I fear I'm about to sound both boastful and ungrateful... but my boss refreshed my work laptop with this monster I have dubbed "DellZilla". Cool, huh? Definitely - except that you need a pack mule to actually move it. Once upon a time, laptops could actually fit in your lap.

The other problem is that I haven't found a Linux distribution that comes with the right drivers for it. Ubuntu Feisty was hopeless - all incarnations (u-, ku-, and xu-) were flummoxed by the screen and failed to start xwindows, or gave an utterly black empty screen.

Next I tried openSUSE, and was in some ways pleasantly surprised. It copes OK with whatever video voodoo is required for this monster screen. It automatically noticed that I had a Windows Vista partition and included it as a boot option. In fact, it includes "Restart and boot directly into Windows" as a menu option, so you can go get a cola while switching OS's instead of hovering over the keyboard waiting to catch the boot loader. Considerate! And it comes with all the cutting-edge goodies like Beagle. (And freeciv! Eek!)

One significant complaint is that, if you don't have wireless connectivity while you're doing the openSUSE installation, YAST won't even record the URLs of the repositories you'll need for software. When you need to download the good stuff later on, you'll need to hunt around for the URLs (psst, they're here) and add them to your list of sources by hand. For a SuSE newbie, that's a pain.

But I got through that. The real problem is that I've got no support for the mac80211 wireless card. Trying to get a driver installed for that has been an adventure in frustration. There's a driver here, but it appears to my amateurish eye as though YAST installs the Linux kernel-source into locations where the mac80211 makefile absolutely does not expect it, and trying to hack them into agreement is a step too far for me. It's like being back in the Bad Old Pre-Ubuntu days when Linux was something I only wished I could use.

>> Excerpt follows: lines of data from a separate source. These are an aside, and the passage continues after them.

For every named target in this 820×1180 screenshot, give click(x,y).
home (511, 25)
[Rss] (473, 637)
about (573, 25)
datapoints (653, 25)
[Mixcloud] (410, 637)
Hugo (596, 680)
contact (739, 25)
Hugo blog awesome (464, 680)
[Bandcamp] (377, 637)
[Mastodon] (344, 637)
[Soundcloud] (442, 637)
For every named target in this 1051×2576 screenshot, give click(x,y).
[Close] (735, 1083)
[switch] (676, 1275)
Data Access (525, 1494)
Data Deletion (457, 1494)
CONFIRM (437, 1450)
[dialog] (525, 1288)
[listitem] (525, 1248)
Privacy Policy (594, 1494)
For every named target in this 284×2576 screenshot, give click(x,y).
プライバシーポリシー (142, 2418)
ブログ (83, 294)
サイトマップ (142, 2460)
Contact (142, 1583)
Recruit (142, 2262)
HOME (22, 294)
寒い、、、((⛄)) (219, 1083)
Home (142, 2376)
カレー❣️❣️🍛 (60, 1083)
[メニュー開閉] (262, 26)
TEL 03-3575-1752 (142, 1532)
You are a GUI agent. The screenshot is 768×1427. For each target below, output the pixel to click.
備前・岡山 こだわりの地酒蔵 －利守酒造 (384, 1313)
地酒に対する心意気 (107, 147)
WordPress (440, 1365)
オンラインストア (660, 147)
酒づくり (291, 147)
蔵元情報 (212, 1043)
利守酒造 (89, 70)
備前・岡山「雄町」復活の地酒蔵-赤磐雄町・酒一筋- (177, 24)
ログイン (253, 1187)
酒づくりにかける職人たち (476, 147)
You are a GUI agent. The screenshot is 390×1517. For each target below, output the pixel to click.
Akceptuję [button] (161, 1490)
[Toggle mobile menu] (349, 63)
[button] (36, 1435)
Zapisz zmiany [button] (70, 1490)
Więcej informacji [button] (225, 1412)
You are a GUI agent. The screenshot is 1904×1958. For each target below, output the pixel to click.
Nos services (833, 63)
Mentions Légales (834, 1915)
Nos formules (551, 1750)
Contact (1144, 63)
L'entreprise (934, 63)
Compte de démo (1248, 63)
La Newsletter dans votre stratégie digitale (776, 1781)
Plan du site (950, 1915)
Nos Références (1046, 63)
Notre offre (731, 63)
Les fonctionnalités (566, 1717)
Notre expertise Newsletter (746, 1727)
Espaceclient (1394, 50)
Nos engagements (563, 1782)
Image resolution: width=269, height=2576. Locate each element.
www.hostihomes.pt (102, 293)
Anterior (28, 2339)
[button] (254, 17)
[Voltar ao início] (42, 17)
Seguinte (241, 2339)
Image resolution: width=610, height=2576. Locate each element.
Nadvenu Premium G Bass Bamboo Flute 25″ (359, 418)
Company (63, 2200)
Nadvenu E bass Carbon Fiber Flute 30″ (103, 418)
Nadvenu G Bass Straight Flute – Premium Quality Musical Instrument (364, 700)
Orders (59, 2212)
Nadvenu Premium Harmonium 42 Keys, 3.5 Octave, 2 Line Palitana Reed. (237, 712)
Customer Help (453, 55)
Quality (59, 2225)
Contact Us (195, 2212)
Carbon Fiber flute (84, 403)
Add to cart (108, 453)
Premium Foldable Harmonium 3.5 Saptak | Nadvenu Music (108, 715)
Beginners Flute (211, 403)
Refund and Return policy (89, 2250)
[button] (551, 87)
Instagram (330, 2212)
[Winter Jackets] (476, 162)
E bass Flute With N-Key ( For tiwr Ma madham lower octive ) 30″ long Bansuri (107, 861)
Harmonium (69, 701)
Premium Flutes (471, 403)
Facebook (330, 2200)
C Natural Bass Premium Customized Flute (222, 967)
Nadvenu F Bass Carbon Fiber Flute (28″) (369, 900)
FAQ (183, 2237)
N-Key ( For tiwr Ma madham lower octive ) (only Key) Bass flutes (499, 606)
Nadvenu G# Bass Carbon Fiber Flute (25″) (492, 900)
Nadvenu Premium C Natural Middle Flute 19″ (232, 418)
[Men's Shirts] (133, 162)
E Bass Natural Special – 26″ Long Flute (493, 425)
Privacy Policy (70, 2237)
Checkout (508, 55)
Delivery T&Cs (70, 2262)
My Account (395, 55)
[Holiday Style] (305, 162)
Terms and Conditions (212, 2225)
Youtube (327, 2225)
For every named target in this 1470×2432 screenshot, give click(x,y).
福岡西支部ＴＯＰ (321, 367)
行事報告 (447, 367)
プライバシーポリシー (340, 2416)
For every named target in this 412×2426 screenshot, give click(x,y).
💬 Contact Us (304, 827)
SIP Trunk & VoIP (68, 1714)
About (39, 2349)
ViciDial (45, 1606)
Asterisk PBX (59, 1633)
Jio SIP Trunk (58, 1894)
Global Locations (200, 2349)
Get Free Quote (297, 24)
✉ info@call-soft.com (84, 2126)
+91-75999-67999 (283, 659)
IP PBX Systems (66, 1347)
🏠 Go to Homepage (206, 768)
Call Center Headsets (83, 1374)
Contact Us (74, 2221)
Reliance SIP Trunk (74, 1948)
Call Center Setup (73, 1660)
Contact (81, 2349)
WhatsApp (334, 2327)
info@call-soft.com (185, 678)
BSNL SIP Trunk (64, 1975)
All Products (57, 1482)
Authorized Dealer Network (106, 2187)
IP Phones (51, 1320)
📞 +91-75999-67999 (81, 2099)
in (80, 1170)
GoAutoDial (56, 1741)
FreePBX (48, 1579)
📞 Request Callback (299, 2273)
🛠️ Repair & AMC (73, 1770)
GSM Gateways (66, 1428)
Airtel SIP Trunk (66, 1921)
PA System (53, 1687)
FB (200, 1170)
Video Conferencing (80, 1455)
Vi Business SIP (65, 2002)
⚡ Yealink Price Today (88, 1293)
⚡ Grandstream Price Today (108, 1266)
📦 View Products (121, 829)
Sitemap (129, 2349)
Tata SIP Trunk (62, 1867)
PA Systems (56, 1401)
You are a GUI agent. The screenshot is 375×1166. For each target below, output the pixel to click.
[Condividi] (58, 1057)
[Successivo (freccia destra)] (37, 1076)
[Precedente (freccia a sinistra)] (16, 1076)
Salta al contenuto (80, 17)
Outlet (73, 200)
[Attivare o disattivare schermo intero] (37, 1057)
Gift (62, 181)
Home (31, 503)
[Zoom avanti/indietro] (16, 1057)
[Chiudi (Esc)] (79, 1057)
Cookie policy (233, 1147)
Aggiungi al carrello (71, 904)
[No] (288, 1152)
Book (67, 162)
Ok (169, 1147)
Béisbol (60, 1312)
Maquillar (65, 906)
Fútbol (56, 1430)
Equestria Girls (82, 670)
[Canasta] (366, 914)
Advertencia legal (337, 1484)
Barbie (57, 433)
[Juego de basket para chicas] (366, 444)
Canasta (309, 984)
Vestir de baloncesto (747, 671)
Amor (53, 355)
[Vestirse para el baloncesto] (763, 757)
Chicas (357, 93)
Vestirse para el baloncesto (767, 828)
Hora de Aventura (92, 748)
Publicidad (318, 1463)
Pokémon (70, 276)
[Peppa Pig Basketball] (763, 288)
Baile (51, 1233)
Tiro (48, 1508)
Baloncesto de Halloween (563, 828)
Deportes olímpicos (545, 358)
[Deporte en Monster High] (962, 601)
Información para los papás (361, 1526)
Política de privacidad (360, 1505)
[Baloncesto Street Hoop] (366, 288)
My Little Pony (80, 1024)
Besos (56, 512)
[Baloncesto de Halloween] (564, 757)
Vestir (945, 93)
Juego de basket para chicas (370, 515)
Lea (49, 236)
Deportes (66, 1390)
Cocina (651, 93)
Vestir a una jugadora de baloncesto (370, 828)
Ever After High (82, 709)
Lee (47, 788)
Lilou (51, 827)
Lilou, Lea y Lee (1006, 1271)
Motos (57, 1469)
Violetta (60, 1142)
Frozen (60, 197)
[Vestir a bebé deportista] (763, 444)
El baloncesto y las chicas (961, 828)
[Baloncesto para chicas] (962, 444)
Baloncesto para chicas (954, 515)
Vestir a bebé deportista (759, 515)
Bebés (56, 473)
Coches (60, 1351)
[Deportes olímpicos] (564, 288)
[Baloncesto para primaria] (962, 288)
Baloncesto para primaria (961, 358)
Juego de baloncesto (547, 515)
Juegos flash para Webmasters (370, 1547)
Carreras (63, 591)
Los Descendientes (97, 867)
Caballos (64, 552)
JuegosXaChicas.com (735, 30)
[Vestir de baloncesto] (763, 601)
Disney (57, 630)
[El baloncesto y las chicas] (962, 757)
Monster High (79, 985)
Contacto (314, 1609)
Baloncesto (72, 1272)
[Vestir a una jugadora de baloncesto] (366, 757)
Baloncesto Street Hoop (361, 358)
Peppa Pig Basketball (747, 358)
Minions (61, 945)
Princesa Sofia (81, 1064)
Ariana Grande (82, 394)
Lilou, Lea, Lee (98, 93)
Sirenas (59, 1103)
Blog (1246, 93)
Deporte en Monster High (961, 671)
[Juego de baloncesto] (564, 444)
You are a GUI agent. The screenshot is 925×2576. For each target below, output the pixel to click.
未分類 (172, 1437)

So here I am, typing on a zillion-dollar laptop and tethered to the wall like it's 1994, and trying to figure out my next move. This says Sabayon 3.4 supports mac80211. I hadn't even heard of Sabayon before this week, and I've read good things about it, but I wonder if it's just too fancy. It installs from DVDs; I've never even tried burning one of those. And I can't even get its blasted homepage to come up under Firefox or Konqueror. But whatever; I need wireless. If you don't hear from me for a while, it's because I need to compile my own drivers for the keyboard, or maybe the AC adapter.

1 comment:

Anonymous said...

A little edit to the xorg.conf in Kubuntu or Ubuntu 7.04 and you would have been home free.

Or try:

apt-get install restricted-manager

fire up restricted-manager, which may happily offer up your cards driver. You may still need to edit the xorg.conf for you desired resolution.